# TRECHO CITADO
========================================================================

Texto base: Jeremias 45
1 No quarto ano do reinado de Jeoaquim, filho de Josias, rei de Judá, depois que Baruque, filho de Nerias, escreveu num rolo as palavras ditadas por Jeremias, este lhe disse: 2 “Assim diz o Senhor, o Deus de Israel, a você, Baruque: 3 Você disse, ‘Ai de mim! O Senhor acrescentou tristeza ao meu sofrimento. Estou exausto de tanto gemer, e não encontro descanso’. 4 Mas o Senhor manda-me dizer-lhe: ‘Assim diz o Senhor: Destruirei o que edifiquei e arrancarei o que plantei em toda esta terra. 5 E então? Você deveria buscar coisas especiais para você? Não as busque; pois trarei desgraça sobre toda a humanidade’, diz o Senhor, ‘mas eu o deixarei escapar com vida onde quer que você vá’ “.
Provavelmente você nunca ouviu falar no Coelhinho Jururu. Mas na minha infância eu adorava ler sua história. Jururu era um coelhinho triste, que sempre andava cabisbaixo, triste com a vida porque tudo era ruim… Como o coelho Jururu, as vezes temos momentos na nossa vida de profundo desânimo e tristeza em decorrência de situações desafiadoras da vida. A verdade é que num mundo em decadência espiritual, a dor é inevitável. Calamidades, caos e tragédia fazem parte do ecossistema desse mundo caído. E muitas dessas coisas nos afetam.

========================================================================

# INSTRUÇÕES DO EXERCÍCIO
Responda às seguintes perguntas com base no trecho citado acima.
(a) Em que ano de reinado, e de qual rei, se passam os acontecimentos narrados?
(b) Quem escreveu num rolo as palavras ditadas por Jeremias?
(c) Como era o Coelhinho Jururu?

========================================================================

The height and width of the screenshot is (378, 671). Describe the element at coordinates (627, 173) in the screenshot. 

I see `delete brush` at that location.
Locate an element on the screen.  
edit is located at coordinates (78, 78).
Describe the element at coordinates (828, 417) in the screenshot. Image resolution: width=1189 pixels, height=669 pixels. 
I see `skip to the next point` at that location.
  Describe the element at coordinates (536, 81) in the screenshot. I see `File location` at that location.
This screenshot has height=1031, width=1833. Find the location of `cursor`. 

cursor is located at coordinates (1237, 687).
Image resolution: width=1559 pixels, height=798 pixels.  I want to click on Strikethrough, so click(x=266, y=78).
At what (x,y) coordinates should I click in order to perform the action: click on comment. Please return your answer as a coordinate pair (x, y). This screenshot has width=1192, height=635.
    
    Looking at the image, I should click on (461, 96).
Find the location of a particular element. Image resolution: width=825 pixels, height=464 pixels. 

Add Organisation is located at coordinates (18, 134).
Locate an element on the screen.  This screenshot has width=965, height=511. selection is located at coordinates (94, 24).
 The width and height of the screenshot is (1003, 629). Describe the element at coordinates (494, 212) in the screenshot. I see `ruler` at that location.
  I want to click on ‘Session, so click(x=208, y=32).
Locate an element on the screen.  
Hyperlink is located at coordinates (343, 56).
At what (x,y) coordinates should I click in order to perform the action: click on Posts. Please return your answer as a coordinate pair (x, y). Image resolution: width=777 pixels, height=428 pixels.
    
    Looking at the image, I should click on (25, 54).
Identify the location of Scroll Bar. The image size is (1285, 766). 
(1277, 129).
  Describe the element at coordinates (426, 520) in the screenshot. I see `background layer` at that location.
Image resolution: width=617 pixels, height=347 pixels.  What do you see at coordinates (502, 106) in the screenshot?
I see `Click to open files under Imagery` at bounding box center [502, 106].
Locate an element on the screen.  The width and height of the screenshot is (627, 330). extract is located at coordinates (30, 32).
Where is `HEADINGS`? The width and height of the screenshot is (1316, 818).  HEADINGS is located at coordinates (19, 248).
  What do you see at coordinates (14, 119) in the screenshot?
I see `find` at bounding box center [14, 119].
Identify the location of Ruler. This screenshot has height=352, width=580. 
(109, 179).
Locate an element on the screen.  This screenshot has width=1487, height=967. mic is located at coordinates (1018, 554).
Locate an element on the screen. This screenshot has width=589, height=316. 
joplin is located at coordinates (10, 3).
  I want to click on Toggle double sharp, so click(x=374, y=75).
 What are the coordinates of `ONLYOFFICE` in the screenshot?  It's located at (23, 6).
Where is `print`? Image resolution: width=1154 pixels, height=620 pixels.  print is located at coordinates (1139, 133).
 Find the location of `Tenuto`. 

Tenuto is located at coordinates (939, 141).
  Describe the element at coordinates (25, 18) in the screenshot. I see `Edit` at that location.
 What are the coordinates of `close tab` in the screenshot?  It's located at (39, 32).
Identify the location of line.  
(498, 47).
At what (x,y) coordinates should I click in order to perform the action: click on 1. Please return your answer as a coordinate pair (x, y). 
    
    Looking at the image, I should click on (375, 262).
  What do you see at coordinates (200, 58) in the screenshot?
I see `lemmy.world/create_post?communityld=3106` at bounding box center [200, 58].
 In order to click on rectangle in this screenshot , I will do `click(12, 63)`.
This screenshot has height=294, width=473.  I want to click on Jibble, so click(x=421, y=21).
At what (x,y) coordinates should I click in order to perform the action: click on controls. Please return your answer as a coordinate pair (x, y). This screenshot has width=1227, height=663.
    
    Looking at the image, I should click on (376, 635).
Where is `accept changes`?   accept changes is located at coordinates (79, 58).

========================================================================

# RESPOSTA COMPLETA
(a) No quarto ano do reinado de Jeoaquim, filho de Josias, rei de Judá.
(b) Baruque, filho de Nerias.
(c) Era um coelhinho triste, que sempre andava cabisbaixo, triste com a vida porque tudo era ruim.